What if the scanner checks whether its a finger or not to begin with.. e.g. warm and touches the sensor in a way a finger would (like a water drop hitting a flat surface). We don't have any materials that would imitate that. for example we can't make silicon take the shape of the fingerprint and then make a fingershaped/warmed up fake finger touch the scanner. Once that is there, you can combine the scanner with videofeed to add facial recognition, detetect stress/etc...

[h2o]
October 28th, 2009, 03:15 PM
What if the scanner checks whether its a finger or not to begin with.. e.g. warm and touches the sensor in a way a finger would (like a water drop hitting a flat surface). We don't have any materials that would imitate that. for example we can't make silicon take the shape of the fingerprint and then make a fingershaped/warmed up fake finger touch the scanner. Once that is there, you can combine the scanner with videofeed to add facial recognition, detetect stress/etc...
And for the price of that you might as well just hire someone to stand at the door and make a full DNA analysis of everyone who wants to pass...

Are you seriously defending fingerprint scanners by suggesting adding multiple other completely unrelated detection methods? And it still does not explain your hypothesis that if the verification takes place somewhere else it is not foolable.

p_quarles
October 28th, 2009, 03:16 PM
I mean not only for login into the laptop. We should use finger print scanner to login to all the websites and for during software installations.
So, instead of having a keyring of different passwords for different sites -- which shields you from disaster should one site you use be compromised -- you use one authentication technique that is based on an immutable (or nearly so) personal characteristic.

This sounds like a Bad Idea.

For remote logins that require secure authentication, those key-generating RSA fobs are a much better solution.

gnomeuser
October 28th, 2009, 03:22 PM
Fedora already ships with a fingerprint reader pam module by default (meaning you can login using your fingerprint scanner and thus also unlock the keyring). It would surprise me if they weren't working towards using fingerprinting more when available.

Pasdar
October 28th, 2009, 03:25 PM
;8180586']And for the price of that you might as well just hire someone to stand at the door and make a full DNA analysis of everyone who wants to pass...

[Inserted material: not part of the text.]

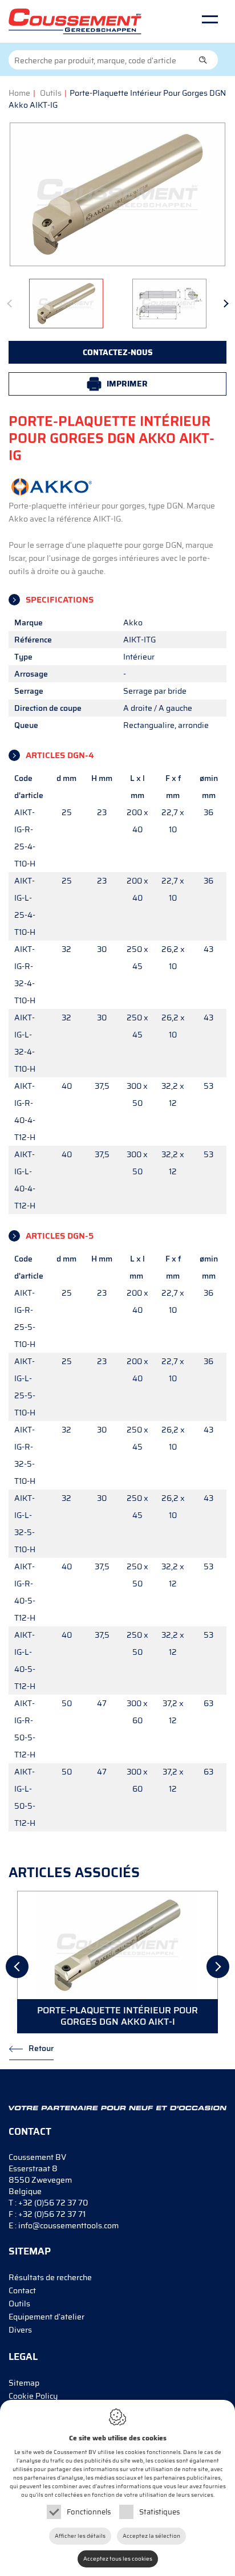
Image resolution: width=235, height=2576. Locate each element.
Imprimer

Are you seriously defending fingerprint scanners by suggesting adding multiple other completely unrelated detection methods? And it still does not explain your hypothesis that if the verification takes place somewhere else it is not foolable.

Lol, the first two options should be coded into the scanner software, so its not seperate... just slightly different coding.

Johnsie
October 28th, 2009, 03:29 PM
Here is the data being sent from my finger print scanner to the website:

01010101010101010


Here is the data being sent from a phishers fake fingerprint scanner to the website:

01010101010101010


Oh dear... someone has stolen my online identity and cloned it ;-)

[h2o]
October 28th, 2009, 03:33 PM
Lol, the first two options should be coded into the scanner software, so its not seperate... just slightly different coding.

I just does not see any reason why those two "features" would be impossible to mimic.
Also, it would not be a software problem since it would require that the fingerprint scanner had sensors that could extract that information. To my knowledge fingerprint scanners today is just a camera.

xuCGC002
October 28th, 2009, 03:33 PM
Are most fingerprint scanners for logging in at BIOS? If not, that'd be incredibly easy to access someone's data while they think they're secure.